Although scenes of death and destruction still appear in Aoshima’s art, some of her more recent pieces are a little more optimistic. “I was greatly moved by how, in the years since the great earthquake and tsunami disasters in Japan [in 2011], both people and nature steadily recovered,” said Aoshima at SAM. Where Aoshima’s anthropomorphic mountains and skyscrapers—symbols she uses to represent nature and humanity—used to be depicted in constant battle, now they seem to have made an uneasy peace. In one animation, they even smile at each other—something that may inspire hope among viewers who are still dealing with the effects of the Covid-19 pandemic that is shaking the world.

Her show at Perrotin in Hong Kong is the next step in her exploration of the natural world. “This exhibition centres around the relationship between human beings and nature,” she says. “I will be showing digital animations and wallpaper murals, as well as drawings, sculptures and ceramic works.”

Aoshima—who is still notoriously shy, rarely grants interviews and admits she finds it difficult to discuss her work—won’t reveal any more than that. She is so reserved that when art critic Linda Yablonsky of ArtForum met her, Yablonsky somewhat unkindly wrote: “Aoshima is even less communicative than [her] fibreglass sculpture of a cross-legged, blue-haired, feather-skirted female in another room.”

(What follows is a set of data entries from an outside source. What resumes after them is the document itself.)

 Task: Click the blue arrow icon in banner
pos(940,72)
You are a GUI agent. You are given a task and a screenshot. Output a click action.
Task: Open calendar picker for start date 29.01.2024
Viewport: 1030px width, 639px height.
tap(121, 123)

Aoshima has also managed to keep her personal life out of the spotlight, even though she is married to and has two young children with Murakami, arguably the art world’s biggest extrovert and a tabloid fixture thanks to his friendships and collaborations with stars including Kanye West, Virgil Abloh and Pharrell Williams. “I believe people can understand me through my artworks,” she has said in the past. And maybe she’s right—they certainly have a lot to say.

Chiho Aoshima’s exhibition runs until November 14 at Perrotin, Hong Kong.